Anne Hutchinson: Puritan dissident in Massachustts. In 1637 she was banished from the colony because she believed that church rules about behavior contradicted the belief in predestination. She eventually died in an attack by Native Americans in New York.

Roger Williams: Puritan who believed in the separation of church and state (government and church leadership should be separate). He was banished and founded Rhode Island.

Thomas Hooker: Puritan minister who left Massachusetts and founded Hartford in Connecticut. He believed that all men should be able to vote, not only church members.

John Davenport: Leader of the colony at New Haven, Connecticut. He believed jury trials should be abolished because juries are not mentioned in the Bible.

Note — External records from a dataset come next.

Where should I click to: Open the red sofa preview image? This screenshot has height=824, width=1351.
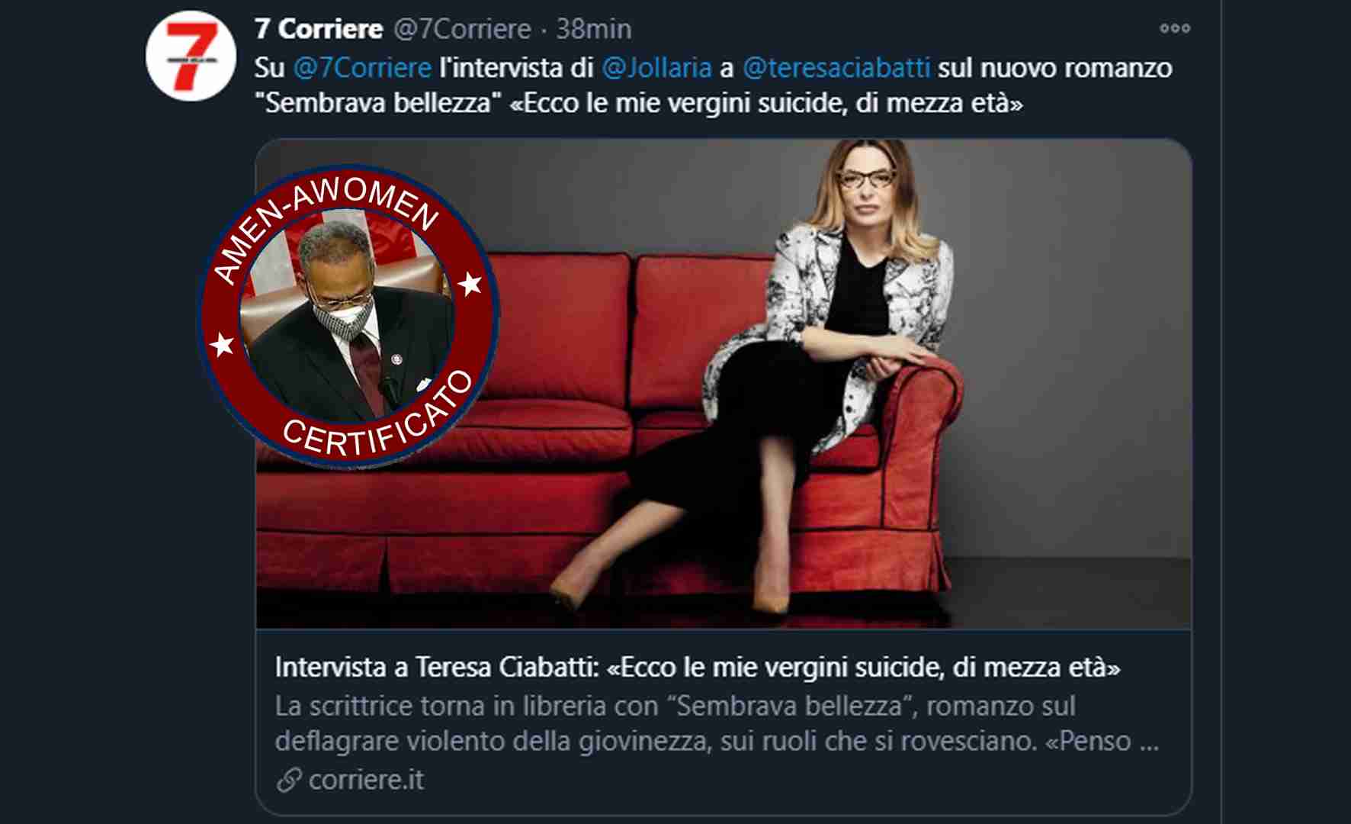point(724,384)
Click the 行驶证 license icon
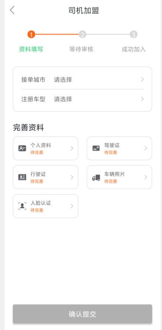 (22, 177)
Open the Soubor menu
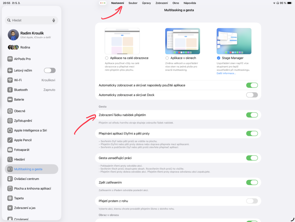Screen dimensions: 295x222 point(133,3)
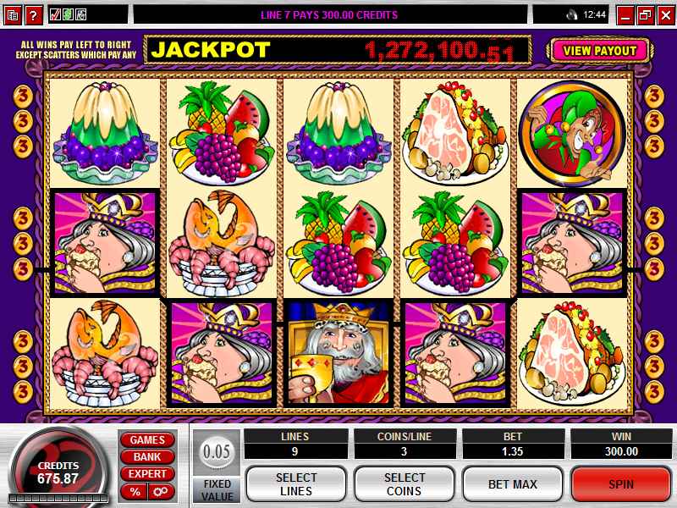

Metacom: Leader of the Wampanoag and the surrounding Native American tribes who fought King Philip’s War against the Puritans. He was also called Metacomet, or King Philip by the English.

Mary Rowlandson: Puritan who was kidnapped by Native Americans who attacked her town during King Philip’s War. She wrote a memoir of her captivity and became one of America’s first famous authors.

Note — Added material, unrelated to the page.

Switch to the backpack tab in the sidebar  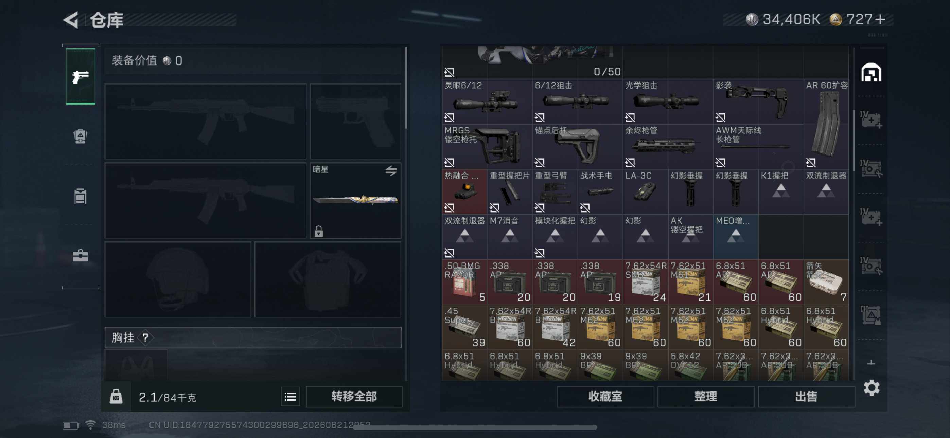(x=80, y=136)
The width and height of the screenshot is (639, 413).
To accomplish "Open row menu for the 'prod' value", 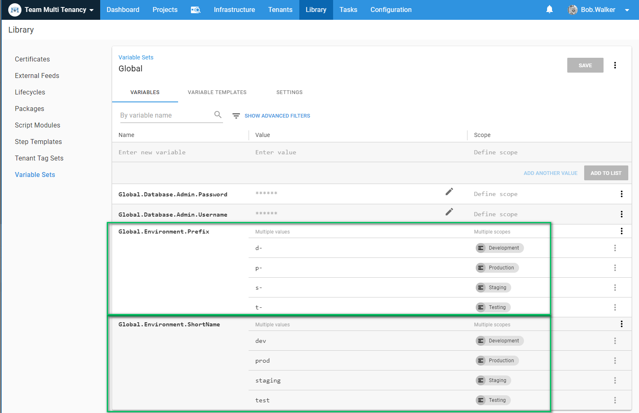I will tap(615, 361).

Tituba: African slave from the Caribbean in Salem who was accused of teaching witchcraft to local girls.

New Lights: Ministers who led the First Great Awakening.

Old Lights: Ministers during the First Great Awakening who wanted to preserve traditional practices and rejected the teachings of evangelical ministers.

Johnathan Edwards: Minister of the First Great Awakening who was known for his oratory. Among his famous sermons is “Sinners in the Hands of an Angry God.”

George Whitfield: English minister, who travelled throughout America preaching during the First Great Awakening.

Methodists, Presbyterians, Baptists: Protestant denominations established during the First Great Awakening.

KEY CONCEPTS

Hersey: Beliefs that contradict official church teachings.

EVENTS

King Philip’s War: Conflict between Puritans in New England at the surrounding Native American tribes in 1675 and 1676. The Puritan colonies were nearly wiped out before the Native Americans were defeated.

First Great Awakening: Revival in religious practice in the mid-1700s in both England and the English colonies in America. Ministers preached a more direct connection to god that did not rely on official church leaders. The movement weakened the power of established churches and led to the creation of new denominations such as the Methodists, Presbyterians and Baptists.

LAWS

Fundamental Orders of Connecticut: Laws outlining the government of the Connecticut colony, including an elected governor and two-house legislature. Many colonies and states copied this model.